As we approach the tax return deadline, businesses are faced with the cash flow challenge of having to settle their upcoming tax bill. While most will settle in full and on time, there are plenty of reasons why businesses may be unable to settle their tax bill in full.
These reasons can be either positive opportunities or cash flow challenges, but ultimately require businesses to look at ways to reduce the impact of their tax bills.
Cash flow pressures can be caused by a variety of factors, including customers taking longer to pay, suppliers changing terms, increased costs or an unexpected bill. Opportunities can include increased turnover, new customer wins, increased staff levels or capital expenditure.
In the first instance, businesses should approach HMRC for a Time to Pay (TTP) arrangement, whereby a repayment plan is formally agreed with HMRC to repay the outstanding bill over a number of months. This is usually the most cost-effective way of spreading the liability.
Should HMRC be unable or unwilling to support this request, businesses can utilise specialist funders to borrow the amount required to settle their tax bill.
There are a number of specialist lenders in the marketplace, providing funding for tax or VAT bills, allowing businesses to spread the cost of these bills and reducing the cash flow impact of settling in full.
Typically loans can be arranged for a maximum of 12 months for tax liabilities and 3 months for VAT bills, meaning the outstanding debt is cleared before the next one becomes due. Businesses can then decide whether to renew their facility or revert to settling bills in full once the lending has been repaid.
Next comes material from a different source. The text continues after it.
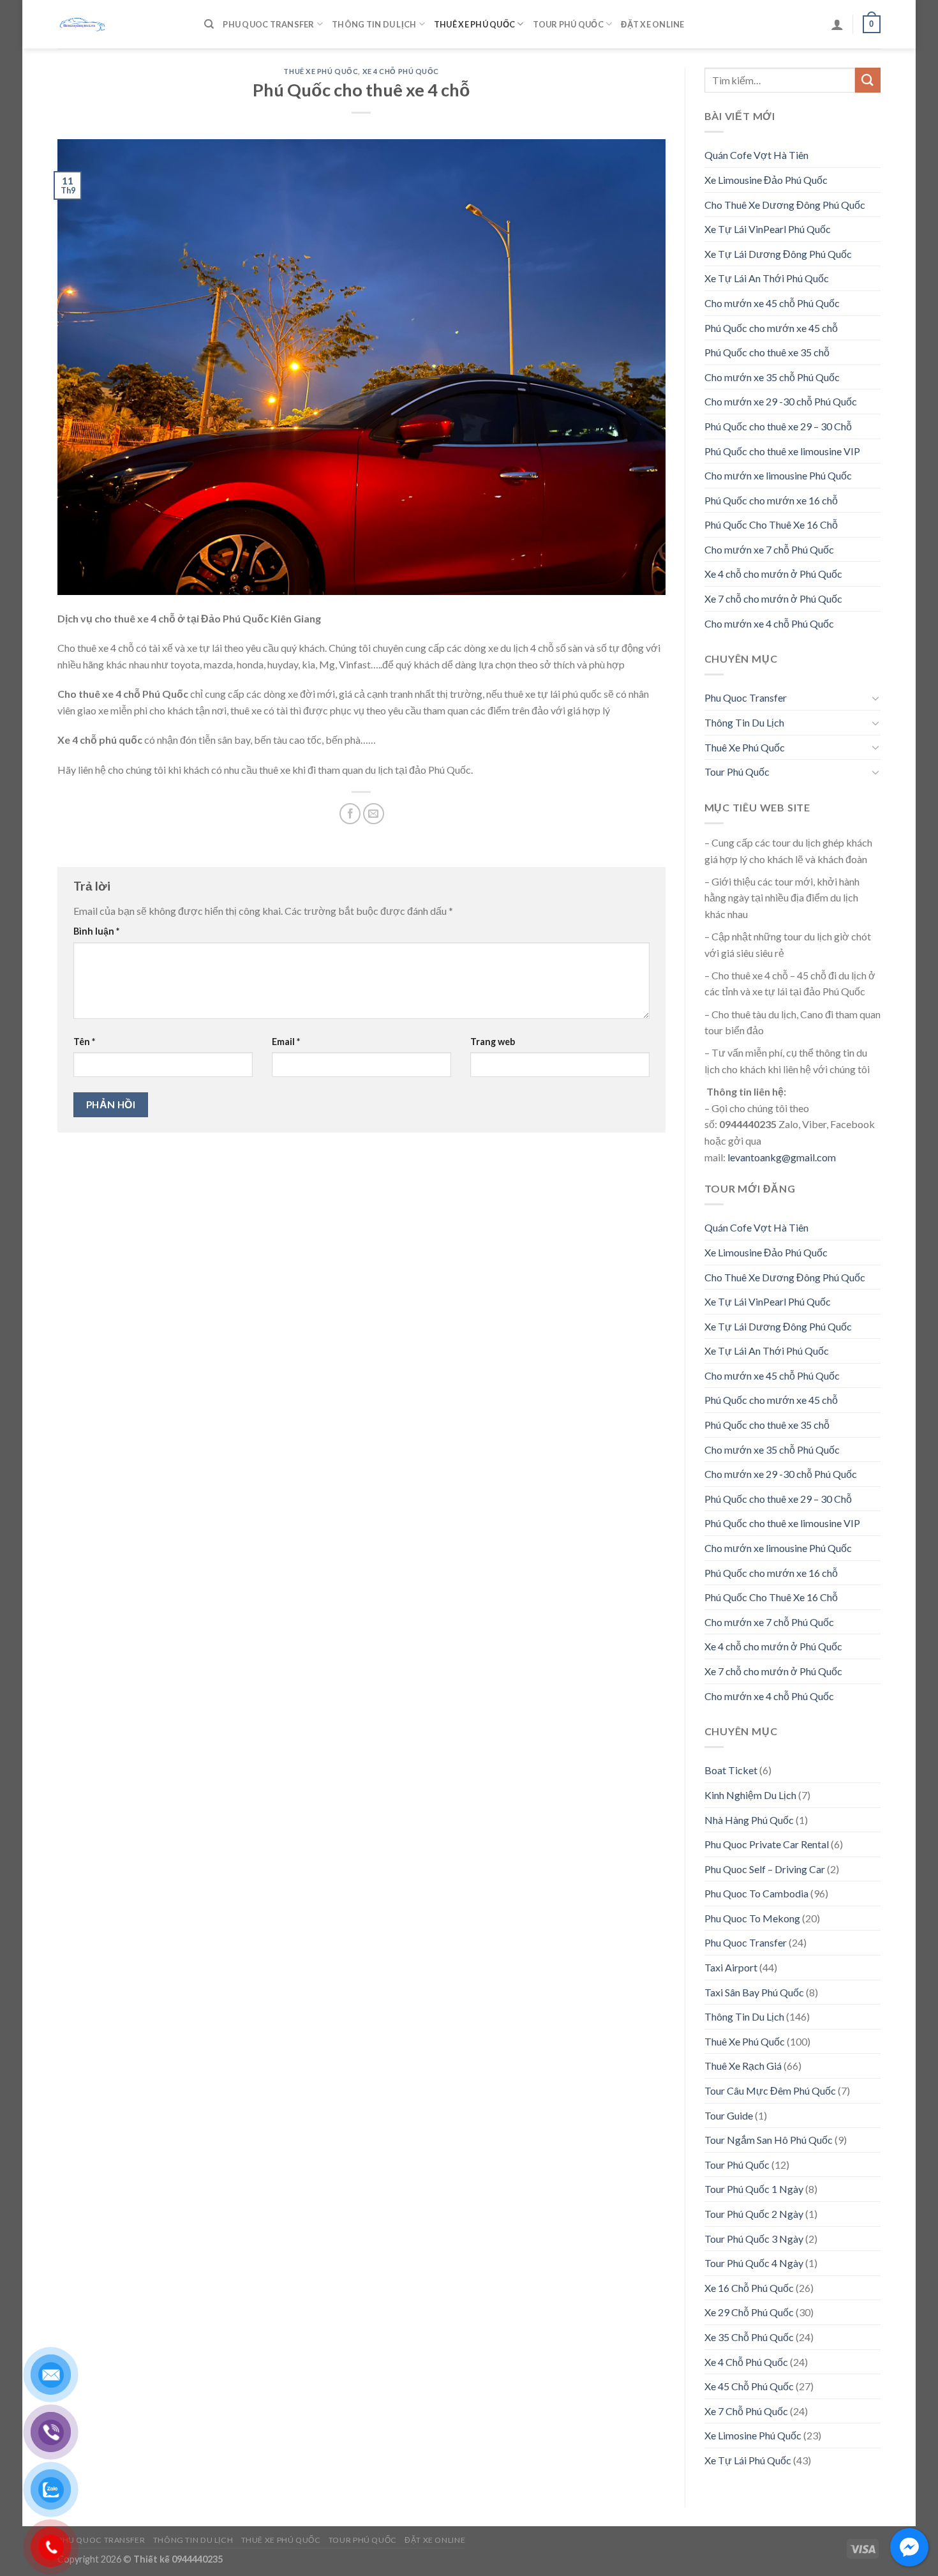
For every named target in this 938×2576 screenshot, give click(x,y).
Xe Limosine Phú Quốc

As with all lending, it is important to consider the overall costs, which will likely include arrangement fees and interest, as well as any security required to support the lending request. In all situations, businesses are advised to seek advice from their professional advisers to review their options and decide on the most appropriate way forward.
This year HMRC is again waiving late filing and late payment penalties for one month, due to the pressures of the pandemic, though it is still advisable for taxpayers to get their tax returns completed and filed by 31 January 2022 so they know how much tax is due in good time, avoid late payment interest; and give themselves plenty of time to arrange payment plans if required. Read more.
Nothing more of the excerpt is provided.